The phrase “convenient location” was one of those descriptions, Saks said.
“While I prefer that to an inconvenient location, it doesn’t pop as much as some of the other ideas that came up,” Saks said. “For example, ‘quality education’ and ‘prepared graduates for jobs and careers.’”
Saks said the university’s challenge now is building upon positive perceptions and making sure stakeholders stay happy.
“Really what we need to do is take all of these items that our stakeholders spoke positively about and be able to explain to all the audiences and speak to all the audiences on why these items are important, why we are unique in those ways,” he said.
Saks said that one of the ways CSUF is seeking to make sure that happens is through the creation of an “aspiration market position statement,” a communication tool that will allow CSUF to talk to its stakeholders using the information gathered from the university advancement study.
Following Sak’s presentation, the meeting shifted back toward the discussion of the strategic plan and how it could best be implemented.
The town hall set aside a 45-minute period of discussion when faculty, staff and students had moderated round-table group discussions on the various goals of the strategic plan and how they might be able to facilitate them in their own departments or groups.
When discussion was done, audience members asked questions and shared their opinions on the strategic plan and its goals. Some said they saw positive benefits to the strategic plan while others said they weren’t sure how, specifically, the university intended to positively impact students and achieve its goals for becoming a better university.
“I believe Cal State Fullerton can be a global leader in a million different ways and I’m ready for that, and I believe my peers are as well,” sophomore Rachel Herzog said. “It’s just that we’re unsure about what the university wants for us as well.”
John Spiak of Grand Central Art Center in Santa Ana said he would like to see greater student engagement and interpersonal connections on campus increase in a world where people are often absorbed by social media.
“How do we get them out of that technology base into that real world base?

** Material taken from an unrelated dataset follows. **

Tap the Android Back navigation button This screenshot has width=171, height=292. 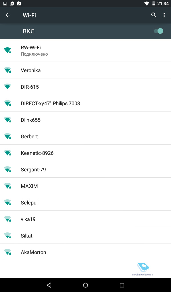[49, 285]
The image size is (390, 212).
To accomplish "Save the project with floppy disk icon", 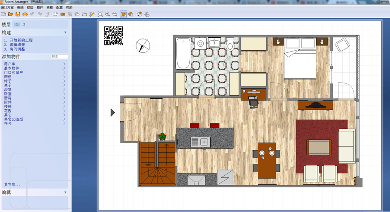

And I think we need to ask (current students) or a generation younger than them before they even arrive at this university,” Spiak said.
García agreed that accomplishing goals listed within the strategic plan will be dependent on communication between different groups on campus and that the voices of students are important.
“We need to listen to the younger voices, we also need to listen to the older voices and the in-between voices; all the voices,” García said. “So that we can come together as a community to listen and become the model comprehensive university.”